TASK GOAL ▸ What's needed is a full, exact retyping of the records.

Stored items
[Start of Attachment]

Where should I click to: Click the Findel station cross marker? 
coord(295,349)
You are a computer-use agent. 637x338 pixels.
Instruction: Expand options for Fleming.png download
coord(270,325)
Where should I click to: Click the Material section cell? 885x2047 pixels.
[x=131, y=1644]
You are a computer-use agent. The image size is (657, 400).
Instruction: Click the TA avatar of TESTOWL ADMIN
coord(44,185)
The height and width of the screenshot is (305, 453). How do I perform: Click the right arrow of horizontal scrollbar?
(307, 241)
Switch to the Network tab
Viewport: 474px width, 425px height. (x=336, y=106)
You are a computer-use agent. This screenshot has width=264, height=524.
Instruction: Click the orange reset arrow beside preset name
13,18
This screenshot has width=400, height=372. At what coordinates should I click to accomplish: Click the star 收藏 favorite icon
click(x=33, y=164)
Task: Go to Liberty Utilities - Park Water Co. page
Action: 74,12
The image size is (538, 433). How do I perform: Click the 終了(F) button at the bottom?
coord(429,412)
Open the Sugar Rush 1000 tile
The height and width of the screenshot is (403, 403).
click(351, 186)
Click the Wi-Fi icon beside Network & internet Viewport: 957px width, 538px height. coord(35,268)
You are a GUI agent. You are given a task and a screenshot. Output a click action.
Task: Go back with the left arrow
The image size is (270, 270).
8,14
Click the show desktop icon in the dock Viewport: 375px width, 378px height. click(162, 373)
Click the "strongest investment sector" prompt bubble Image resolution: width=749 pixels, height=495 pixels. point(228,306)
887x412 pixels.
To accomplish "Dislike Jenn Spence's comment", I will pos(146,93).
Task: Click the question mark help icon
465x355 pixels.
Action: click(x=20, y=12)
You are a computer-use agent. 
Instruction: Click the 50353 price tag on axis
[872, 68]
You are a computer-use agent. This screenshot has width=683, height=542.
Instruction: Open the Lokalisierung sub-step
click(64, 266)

[End of Attachment]

SOLUTION FOR THIS TASK ▸
Where should I click to: Click the Findel station cross marker? 
coord(295,349)
You are a computer-use agent. 637x338 pixels.
Instruction: Expand options for Fleming.png download
coord(270,325)
Where should I click to: Click the Material section cell? 885x2047 pixels.
[x=131, y=1644]
You are a computer-use agent. The image size is (657, 400).
Instruction: Click the TA avatar of TESTOWL ADMIN
coord(44,185)
The height and width of the screenshot is (305, 453). How do I perform: Click the right arrow of horizontal scrollbar?
(307, 241)
Switch to the Network tab
Viewport: 474px width, 425px height. (x=336, y=106)
You are a computer-use agent. This screenshot has width=264, height=524.
Instruction: Click the orange reset arrow beside preset name
13,18
This screenshot has width=400, height=372. At what coordinates should I click to accomplish: Click the star 收藏 favorite icon
click(x=33, y=164)
Task: Go to Liberty Utilities - Park Water Co. page
Action: 74,12
The image size is (538, 433). How do I perform: Click the 終了(F) button at the bottom?
coord(429,412)
Open the Sugar Rush 1000 tile
The height and width of the screenshot is (403, 403).
click(351, 186)
Click the Wi-Fi icon beside Network & internet Viewport: 957px width, 538px height. coord(35,268)
You are a GUI agent. You are given a task and a screenshot. Output a click action.
Task: Go back with the left arrow
The image size is (270, 270).
8,14
Click the show desktop icon in the dock Viewport: 375px width, 378px height. click(162, 373)
Click the "strongest investment sector" prompt bubble Image resolution: width=749 pixels, height=495 pixels. point(228,306)
887x412 pixels.
To accomplish "Dislike Jenn Spence's comment", I will pos(146,93).
Task: Click the question mark help icon
465x355 pixels.
Action: click(x=20, y=12)
You are a computer-use agent. 
Instruction: Click the 50353 price tag on axis
[872, 68]
You are a computer-use agent. This screenshot has width=683, height=542.
Instruction: Open the Lokalisierung sub-step
click(64, 266)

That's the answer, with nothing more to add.